*** Opening of Provided information ***

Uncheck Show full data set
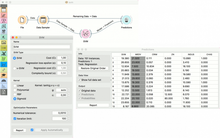Viewport: 220px width, 138px height. tap(80, 80)
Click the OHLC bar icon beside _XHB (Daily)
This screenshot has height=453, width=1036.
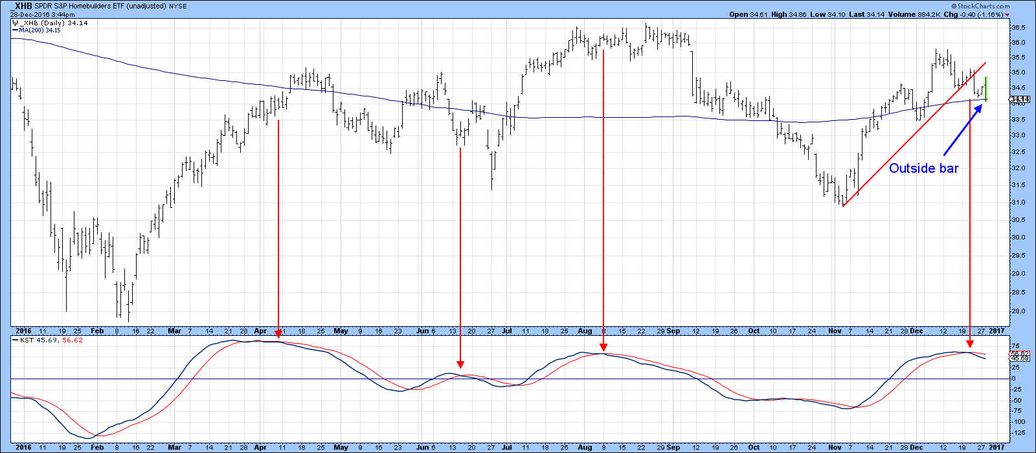pos(16,23)
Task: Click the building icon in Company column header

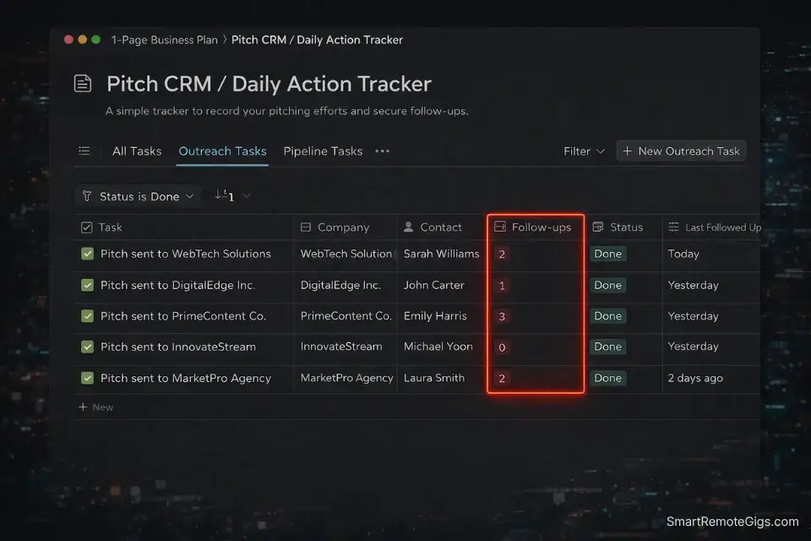Action: pyautogui.click(x=306, y=227)
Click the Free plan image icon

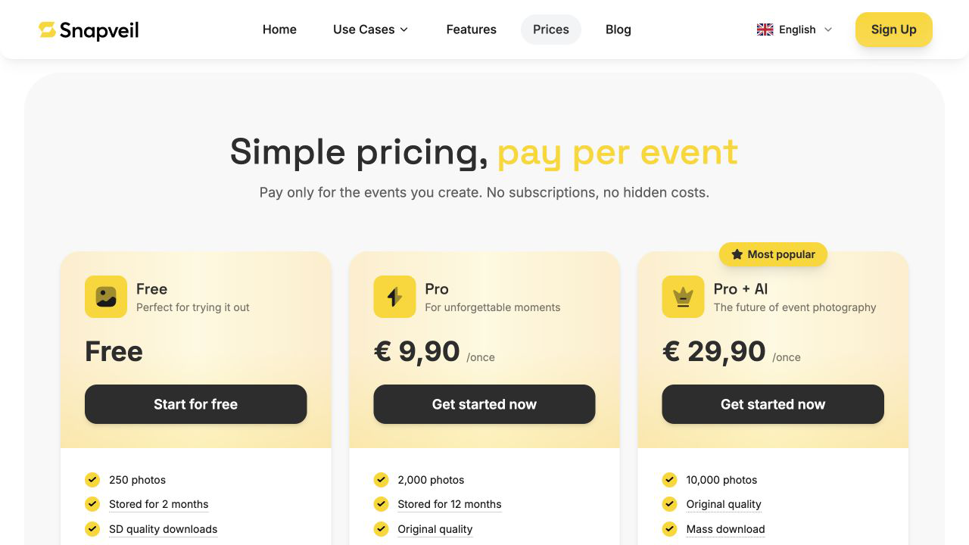click(106, 297)
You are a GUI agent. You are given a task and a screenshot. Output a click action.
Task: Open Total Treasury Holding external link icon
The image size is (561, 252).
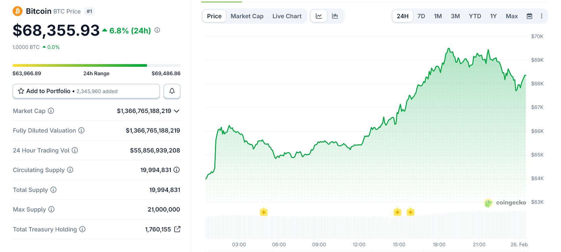(x=177, y=229)
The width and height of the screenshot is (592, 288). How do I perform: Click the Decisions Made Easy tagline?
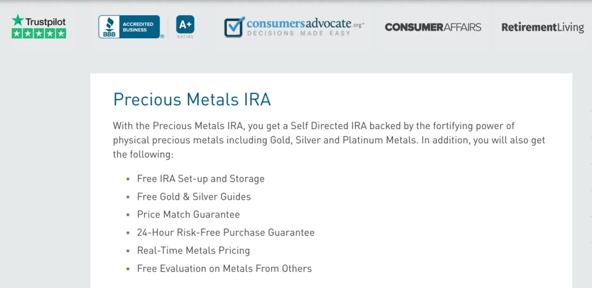[x=298, y=33]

*** Close of Provided information ***

• _Description of the task_
What you return must match, line for line, the span from the line containing "You are a GUI" through the last line of the listing above, with every picture omitted.

• _Exercise answer_
You are a GUI agent. You are given a task and a screenshot. Output a click action.
Task: Open Total Treasury Holding external link icon
The image size is (561, 252).
(x=177, y=229)
The width and height of the screenshot is (592, 288). How do I perform: Click the Decisions Made Easy tagline?
[x=298, y=33]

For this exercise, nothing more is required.